Million-dollar fines dumped after bankers raised ‘legitimate concerns’

A surprise plan to threaten finance executives with $1.1 million fines has been pulled from parliament after a ferocious response from banks and super funds, who told the government they should have been consulted on the changes.

Assistant Treasurer Stephen Jones has taken all financial services bills off parliament’s agenda for Friday, after days of deal-making with the Greens to get the financial accountability legislation passed before the end of the year.

Assistant Treasurer Stephen Jones has shelved financial reform deals after a backlash from the banking sector. Credit:Alex Ellinghausen

The Greens were certain they had won government support for an amendment introducing fines of up to $1.1 million for banking, superannuation and insurance executives who failed to take reasonable steps to prevent systemic misconduct.

After that deal was revealed by this masthead on Thursday, several bank chief executives called Treasurer Jim Chalmers to express their surprise and disappointment at the changes, which they had been told would not be included.

The treasurer is due to meet more than a dozen banking and superannuation heads on Friday for a roundtable discussion on housing.

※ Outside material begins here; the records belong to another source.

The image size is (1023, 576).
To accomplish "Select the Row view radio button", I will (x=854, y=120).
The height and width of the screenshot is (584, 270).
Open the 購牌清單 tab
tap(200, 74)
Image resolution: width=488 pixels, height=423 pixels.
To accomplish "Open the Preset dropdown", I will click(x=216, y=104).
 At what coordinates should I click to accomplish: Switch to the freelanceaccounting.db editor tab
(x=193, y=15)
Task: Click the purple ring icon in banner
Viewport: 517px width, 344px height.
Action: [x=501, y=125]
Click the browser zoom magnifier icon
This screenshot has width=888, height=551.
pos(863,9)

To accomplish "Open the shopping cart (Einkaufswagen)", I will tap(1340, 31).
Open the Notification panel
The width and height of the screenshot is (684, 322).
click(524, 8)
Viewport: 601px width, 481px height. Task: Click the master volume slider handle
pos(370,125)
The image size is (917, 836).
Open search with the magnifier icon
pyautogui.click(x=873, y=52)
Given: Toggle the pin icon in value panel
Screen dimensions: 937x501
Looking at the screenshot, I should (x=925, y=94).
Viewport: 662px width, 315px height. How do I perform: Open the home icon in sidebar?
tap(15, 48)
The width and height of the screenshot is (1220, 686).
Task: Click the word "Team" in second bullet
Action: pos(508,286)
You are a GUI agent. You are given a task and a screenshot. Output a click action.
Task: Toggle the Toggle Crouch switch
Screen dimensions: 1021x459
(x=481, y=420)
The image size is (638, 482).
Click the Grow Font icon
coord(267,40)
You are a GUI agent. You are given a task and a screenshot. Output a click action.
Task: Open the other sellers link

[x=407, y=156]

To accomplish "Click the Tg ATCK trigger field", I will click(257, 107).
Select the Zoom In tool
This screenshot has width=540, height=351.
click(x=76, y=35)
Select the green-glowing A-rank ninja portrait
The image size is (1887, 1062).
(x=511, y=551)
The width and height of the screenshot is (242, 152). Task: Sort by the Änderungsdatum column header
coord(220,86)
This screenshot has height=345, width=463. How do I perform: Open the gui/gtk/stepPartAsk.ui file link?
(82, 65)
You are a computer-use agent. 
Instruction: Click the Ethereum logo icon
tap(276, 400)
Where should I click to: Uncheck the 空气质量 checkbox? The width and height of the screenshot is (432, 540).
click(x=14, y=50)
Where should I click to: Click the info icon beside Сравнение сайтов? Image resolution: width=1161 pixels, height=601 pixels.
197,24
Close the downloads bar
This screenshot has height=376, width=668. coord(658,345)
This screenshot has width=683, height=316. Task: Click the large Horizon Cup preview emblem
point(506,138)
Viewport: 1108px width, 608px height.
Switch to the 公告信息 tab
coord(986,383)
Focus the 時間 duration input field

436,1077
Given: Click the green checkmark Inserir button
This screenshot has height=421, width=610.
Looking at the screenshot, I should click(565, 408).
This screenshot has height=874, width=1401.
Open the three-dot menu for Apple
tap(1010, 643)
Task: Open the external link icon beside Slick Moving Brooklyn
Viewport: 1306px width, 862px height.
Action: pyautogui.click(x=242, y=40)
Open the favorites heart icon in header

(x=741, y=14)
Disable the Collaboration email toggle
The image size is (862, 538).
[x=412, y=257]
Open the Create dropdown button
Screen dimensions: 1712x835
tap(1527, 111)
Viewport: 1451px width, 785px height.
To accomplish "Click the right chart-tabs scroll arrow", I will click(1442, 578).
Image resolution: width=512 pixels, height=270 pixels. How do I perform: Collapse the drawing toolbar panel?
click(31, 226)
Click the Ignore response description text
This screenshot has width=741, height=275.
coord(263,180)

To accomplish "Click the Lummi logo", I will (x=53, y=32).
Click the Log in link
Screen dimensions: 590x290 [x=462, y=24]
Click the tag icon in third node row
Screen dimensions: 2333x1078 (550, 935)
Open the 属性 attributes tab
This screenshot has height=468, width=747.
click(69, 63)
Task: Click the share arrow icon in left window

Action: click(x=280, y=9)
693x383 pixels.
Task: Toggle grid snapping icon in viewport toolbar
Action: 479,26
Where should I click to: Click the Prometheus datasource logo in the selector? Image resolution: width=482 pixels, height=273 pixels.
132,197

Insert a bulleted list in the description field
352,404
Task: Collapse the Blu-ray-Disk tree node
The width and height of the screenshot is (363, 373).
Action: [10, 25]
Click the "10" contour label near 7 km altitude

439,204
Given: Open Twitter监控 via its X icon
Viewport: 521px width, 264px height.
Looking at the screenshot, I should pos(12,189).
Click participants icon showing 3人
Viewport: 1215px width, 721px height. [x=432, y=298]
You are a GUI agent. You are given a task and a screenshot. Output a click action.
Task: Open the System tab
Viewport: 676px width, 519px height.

The Financial Accountability Regime Bill was a major recommendation from the banking royal commission and would have extended the banking executive accountability regime to include super funds and insurers.

The previous government first introduced the bill in 2020 and included the civil penalty, but that was removed after backlash from the banking sector.

Jones said there had been no final agreement on the Greens’ amendments, and there was clearly plenty of stakeholder concern about civil penalties.

“We’ve asked them what it would take to get their support for that and other bills,” he said. “There’d been no sign-off on anything.”

Greens economic justice spokesman Nick McKim said he was furious that Jones was denying a deal had been made.

“There was 100 per cent, categorically a deal. We looked each other in the eye and shook hands,” he said.

“If the minister is saying there was no agreement he is not fit to be a minister. This is a disgraceful move to renege on our agreement.”

Jones said the government wants to talk to the industry about their objections, particularly the smaller banks and super trustees.

“All the Customer Owned Bank Association [members], the small mutuals, these are not high-paid bank executives,” he said.

“There’s very legitimate concerns that are being raised by these guys, so we want to take some time to listen and look at all of those.”

Jones said it did not mean there would be no civil penalties in the future.

“We’ll have a look at [the Greens’] amendments, we’ll consult, get some technical advice on them,” he said. “It’s most unlikely that this matter will get resolved this year.”

Jones said the banks, insurers and super funds all had concerns about the planned amendments.

“Often things that sound good at first blush, when you start looking through the details of the consequences of this, the first blush stuff doesn’t stack up,” he said.

Customer Owned Bank Association chief executive Mike Lawrence said regulations need to be proportionate. The association does not support amendments to introduce civil penalties to the Financial Accountability Regime.

“Individual civil penalties would have a chilling impact on our ability to attract and retain talent. We would be competing with sectors not subject to the regime and larger institutions with deeper pockets better able to compensate leaders for the additional risk,” he said.

“If individual penalties are introduced, this would disproportionately impact smaller banks that have a strong proven track record of treating their customers well.”